KAGO
- Klamath Falls, Oregon; United States;
- Frequency: 1150 kHz
- Branding: NewsTalk 92.9 & 1150

Programming
- Format: News Talk Information
- Affiliations: Fox News Radio Compass Media Networks Premiere Networks Salem Radio Network Westwood One

Ownership
- Owner: Basin Mediactive, LLC (formerly New Northwest Broadcasters, LLC)
- Sister stations: KAGO-FM, KFXX-FM, KHIC, KLAD, KLAD-FM

History
- First air date: 1923

Technical information
- Licensing authority: FCC
- Facility ID: 23245
- Class: D
- Power: 5,000 watts day 52 watts night
- Transmitter coordinates: 42°12′55.8″N 121°47′54.7″W﻿ / ﻿42.215500°N 121.798528°W
- Translator: 92.9 K225CW (Klamath Falls)

Links
- Public license information: Public file; LMS;
- Website: mybasin.com

= KAGO (AM) =

KAGO (1150 AM) is a radio station broadcasting a News Talk Information format.
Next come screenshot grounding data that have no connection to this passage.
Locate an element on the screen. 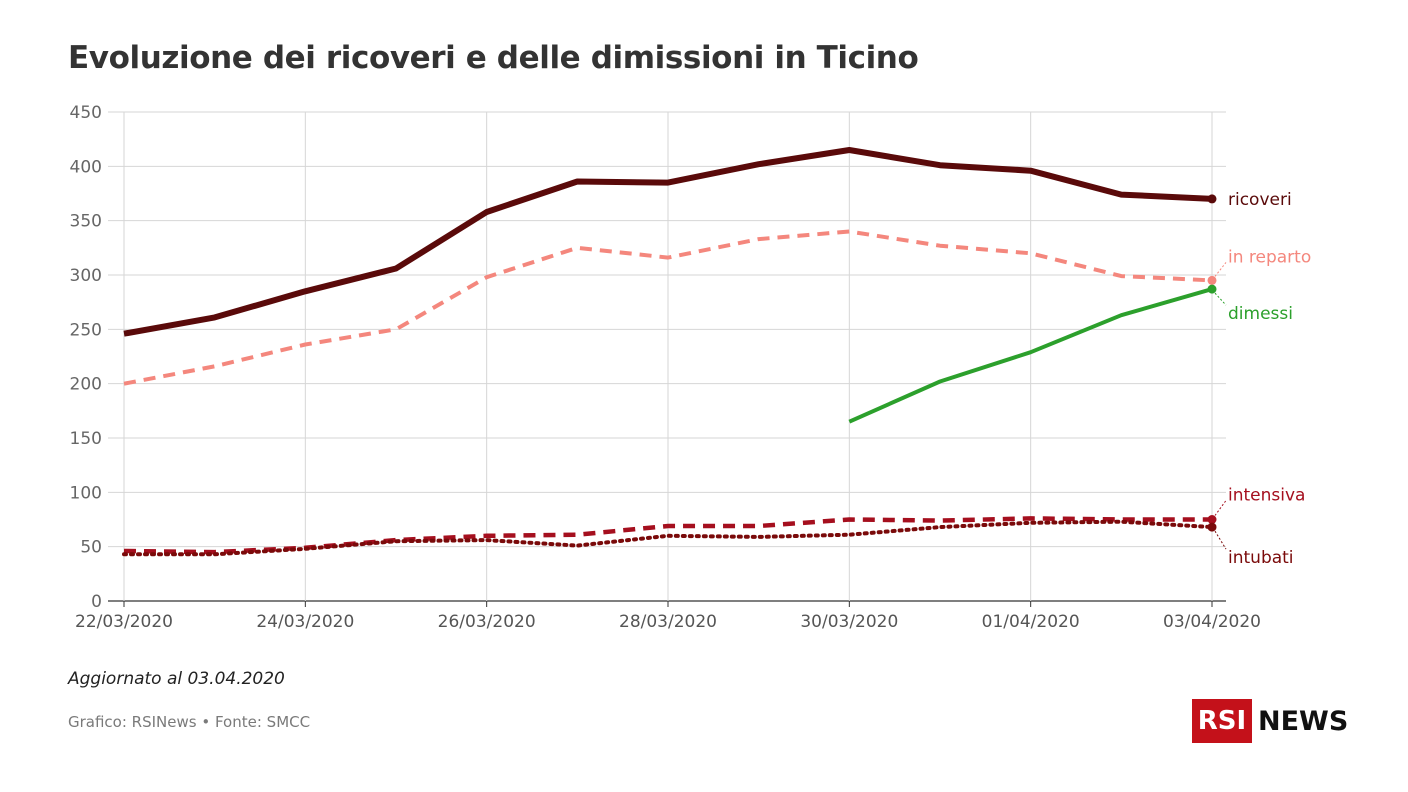 The image size is (1408, 792). series-label-in-reparto: in reparto is located at coordinates (1270, 257).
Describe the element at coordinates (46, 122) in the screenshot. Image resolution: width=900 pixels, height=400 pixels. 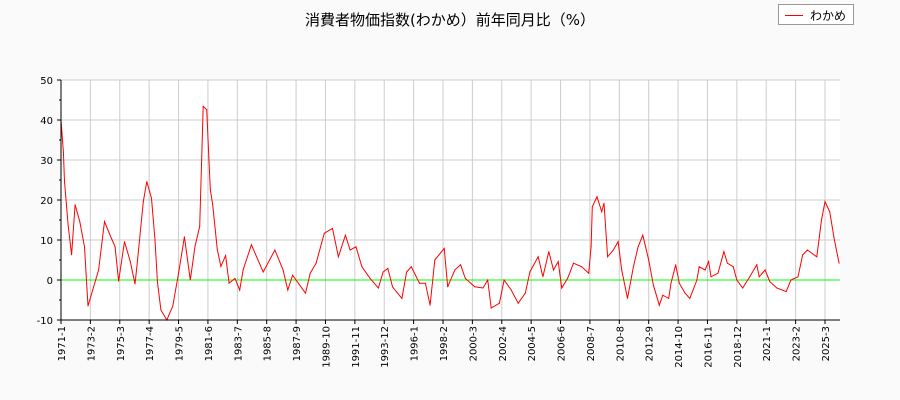
I see `y-tick-label: 40` at that location.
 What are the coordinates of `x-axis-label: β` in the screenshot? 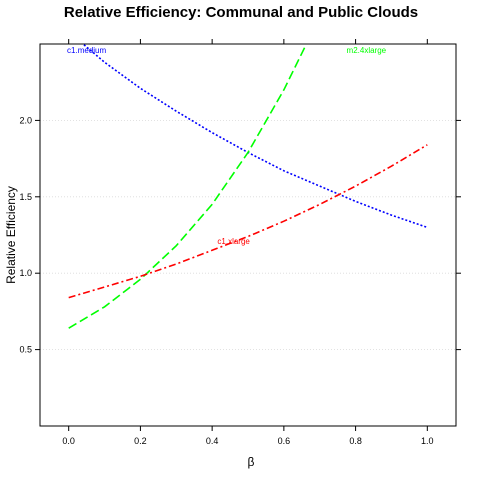 It's located at (252, 462).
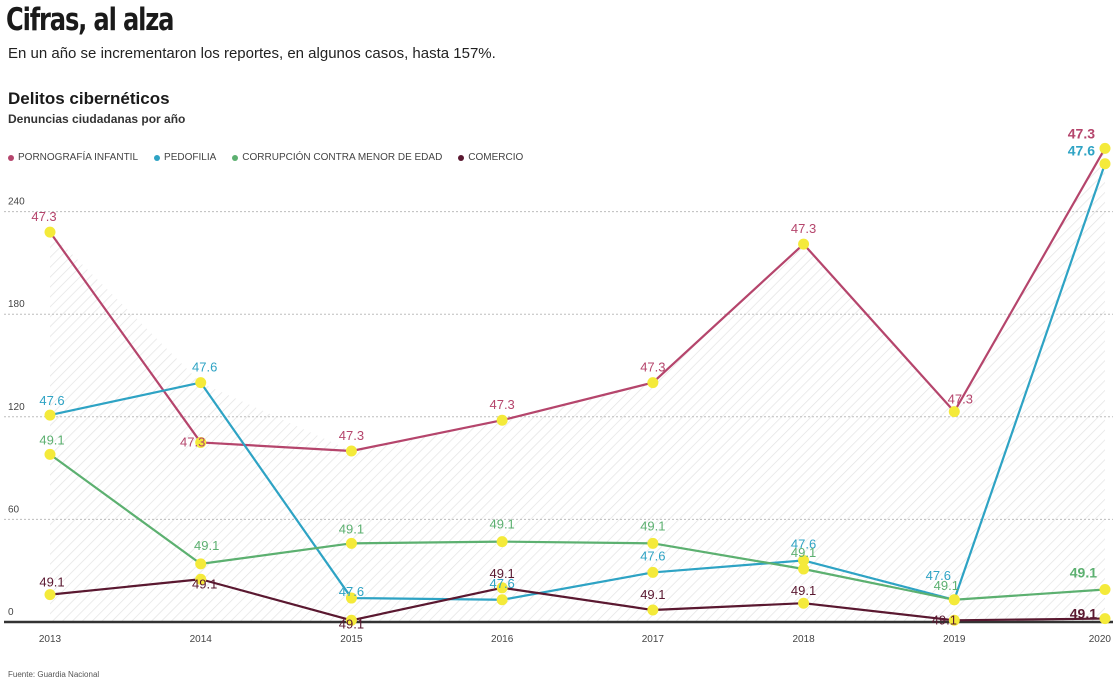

Licensed to Klamath Falls, Oregon, United States. The station is currently owned by Basin Mediactive, LLC, and features programming from Fox News Radio, Compass Media Networks, Premiere Networks, Salem Radio Network, and Westwood One.

KAGO signed on in 1923 on 1220 kHz as KFJI. In 1927 it moved to 1200 kHz. As a result of the 1928 reallocations it moved to 1370 kHz. It moved to 1210 kHz in 1932 then to 1240 kHz in 1941 as a result of the NARBA agreement. It moved to 1150 kHz in 1950.